Schweizer Geschichte erfreut sich wieder grosser Beliebtheit. Einige Bücher sind in letzter Zeit erschienen – Schweizer Geschichte ist wieder gefragt.

Südostschweiz
26.09.10 - 02:00 Uhr
Zeitung

Von Claudio Willi

Historiker werfen ein kritisches Licht auf das «urdemokratische Land», das im 19. Jahrhundert an vaterländischen Festen besungen und gefeiert wurde.
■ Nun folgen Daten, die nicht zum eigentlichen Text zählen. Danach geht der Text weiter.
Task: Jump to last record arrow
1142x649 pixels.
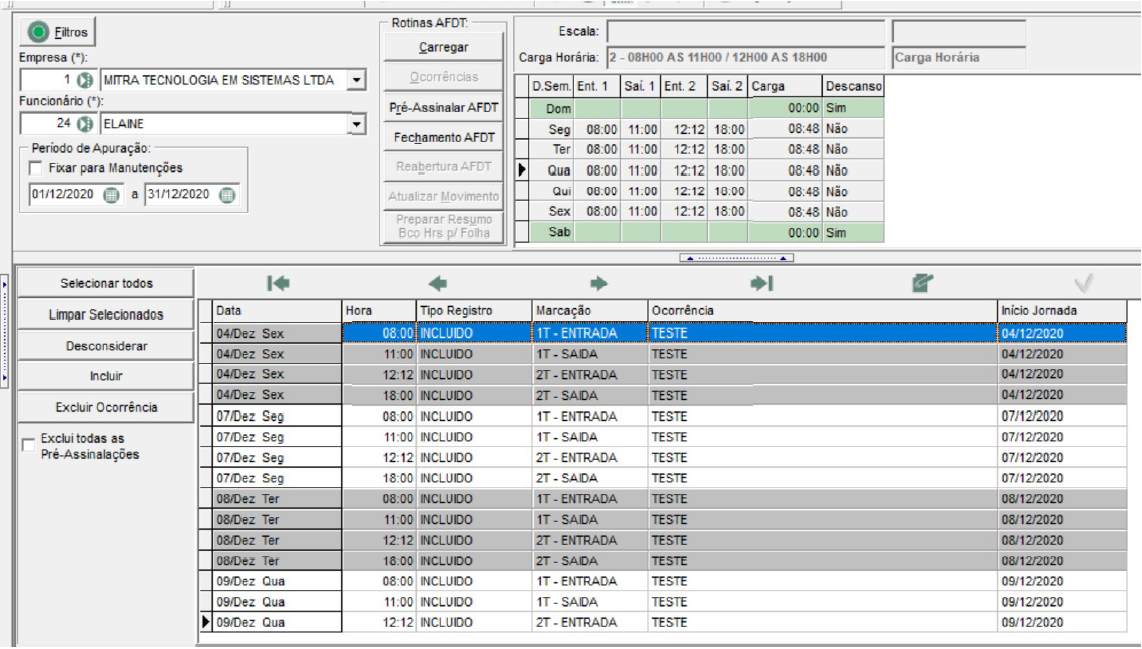Action: [761, 283]
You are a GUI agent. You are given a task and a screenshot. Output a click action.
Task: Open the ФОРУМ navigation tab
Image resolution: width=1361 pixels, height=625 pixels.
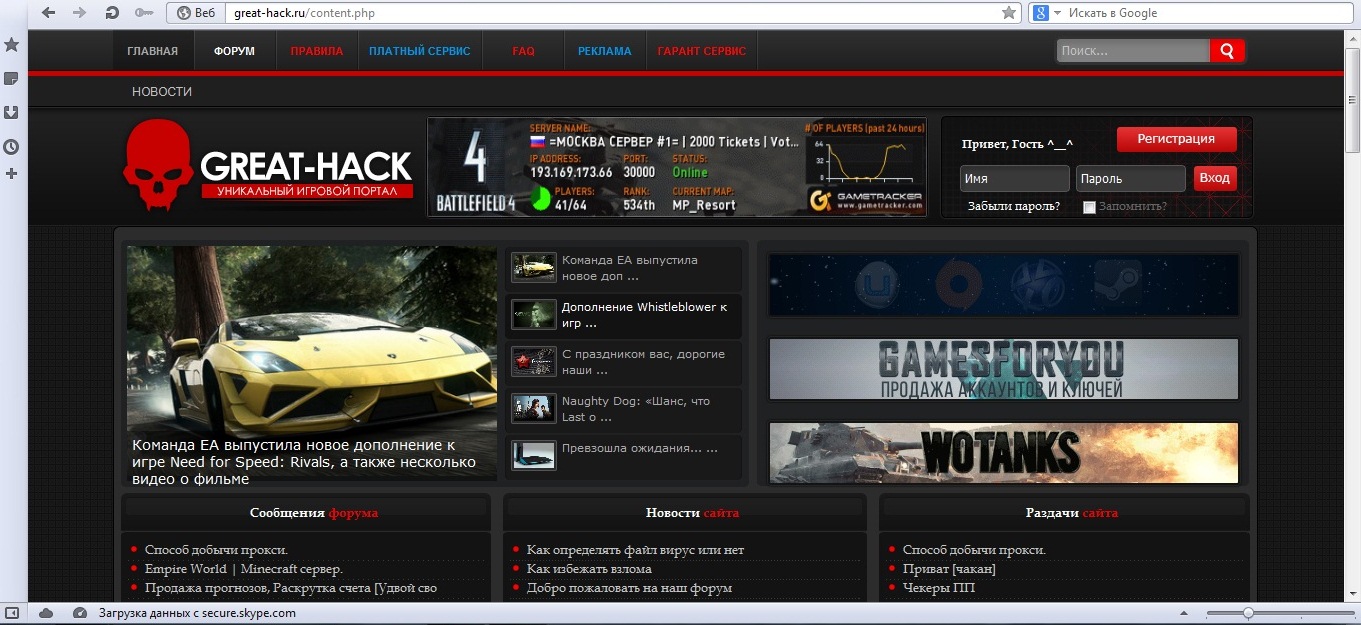234,51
Im Raureif der historischen Kritik hat inzwischen mancher Held Federn lassen müssen, ist manche Heldentat der Eidgenossen auf ein Minimum reduziert worden. Traditionelle Geschichtsbilder sind brüchig geworden.Die neue historische Kritik relativiert vor allem das Datum der Schweizer Staatsgründung von 1291, das wohl überhöht worden ist. Rütlischwur und Burgenbruch waren an dieses Datum geknüpft – früher galt das Gründungsjahr 1307, wie heute noch auf dem Tellendenkmal in Altdorf zu lesen ist. Rütlischwur und Apfelschuss sind nicht exakte Historie, was aber die Faszination des Mythos nicht mindert. Die Schweiz blieb ein lockeres Bündnissystem bis zum Untergang der alten Eidgenossenschaft, bis zur Helvetik und bis sich dann mit Napoleons Hilfe 1803 die Schweiz auf die Mediationsverfassung einigte.Der Mythos wurde immer wieder selber zur geschichtsbildenden Kraft. «Tell heissts und Winkelried, Fontanas Tod ...» wurde Leitmotiv für eine Gemeinschaft stiftende Identität, für ein nationales eidgenössisches Bewusstsein im 19. Jahrhundert. Die Auseinandersetzung mit der Historie bleibt eine vornehme Aufgabe. Fakt ist: Fakten allein genügen nicht, auch sinnstiftende Mythen braucht das Land. Historiker haben den Unterschied zwischen Geschichte und Legende auszuarbeiten. Eine Entrümpelung bis hin zum Ergebnis der Landesausstellung von Sevilla «La Suisse n'existe pas» kann nicht der Weisheit letzter Schluss sein.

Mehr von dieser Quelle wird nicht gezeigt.